Wednesday, 31 October 2007

Vladimir Nabokov: Bergsonian and Russian Formalist Influences in His Novels by Michael Glynn appears to more-fully articulate an April 2005 article published in the European Journal of American Culture in which the critic "seeks to counter a contemporary critical orthodoxy that presents Nabokov as a transcendental or Symbolist writer".

Further: "To value the word as symbol ... was in Nabokov's view to detract from the intrinsic value of both word and world and [Glynn] suggest[s] instead that Nabokov enjoyed an epistemological affinity with Russian Formalism." Glynn sets himself apart from "such eminent Nabokovians as Brian Boyd and D. Barton Johnson".

Boyd strikes me as a capable biographer (though he didn't ask such hard questions as the inimitable Stacy Schiff, whose VĂ©ra (Mrs. Vladimir Nabokov): a biography stands, for me, in front of everything written about the Russian author yet). As for D. Barton Johnson, it should be enough that he has a ridiculous name, to dismiss his ideas.

I have the email asking me to pre-order, from Amazon, the book by Glynn (US$$74.95 - about $100 in our currency). But I also have a volume, purchased probably a year ago, and unread, containing 14 essays (including one by Boyd), and published by CUP. A veritable N-feast!


Anonymous said...

Kind of you to mention the new Nabokov book by Michael Glynn.
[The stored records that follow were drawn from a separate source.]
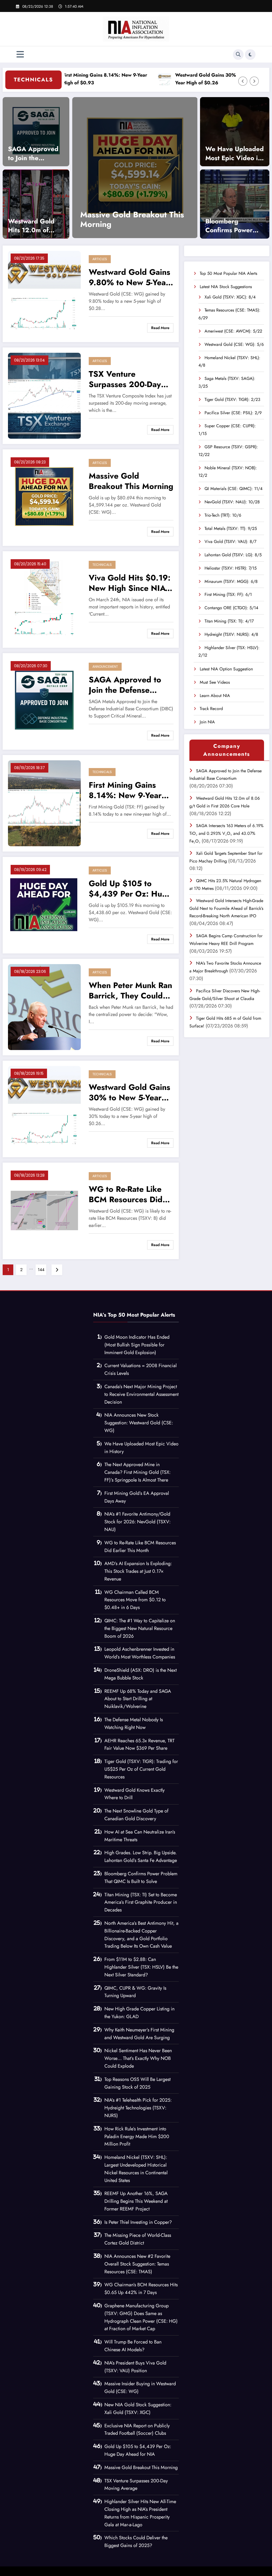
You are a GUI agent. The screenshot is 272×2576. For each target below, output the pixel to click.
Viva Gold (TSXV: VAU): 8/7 (230, 541)
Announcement (105, 666)
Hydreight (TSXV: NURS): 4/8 (231, 634)
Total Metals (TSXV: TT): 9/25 (231, 528)
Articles (99, 259)
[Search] (238, 55)
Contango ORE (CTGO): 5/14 (231, 608)
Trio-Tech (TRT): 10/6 (223, 515)
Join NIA (207, 722)
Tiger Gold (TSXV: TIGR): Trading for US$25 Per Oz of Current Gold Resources (141, 1769)
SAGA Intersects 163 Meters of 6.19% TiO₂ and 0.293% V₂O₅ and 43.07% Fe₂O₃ (226, 833)
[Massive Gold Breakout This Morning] (44, 497)
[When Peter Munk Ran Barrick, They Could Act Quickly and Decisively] (44, 1006)
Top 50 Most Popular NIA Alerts (228, 273)
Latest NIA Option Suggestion (226, 669)
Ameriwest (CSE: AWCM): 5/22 (233, 331)
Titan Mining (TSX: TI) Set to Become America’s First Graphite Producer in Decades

A great read! Michael Glynn

Matthew da Silva said...

The issue must be, however, that nobody in the English-speaking world knows anything about Russian Symbolist verse.

Even knowledge of what happened in their own language, at around the same time, is scant.

So the relevance of your book is questionable.

It might be worthwhile positing some consequences of understanding N's work within the Symbolist mode.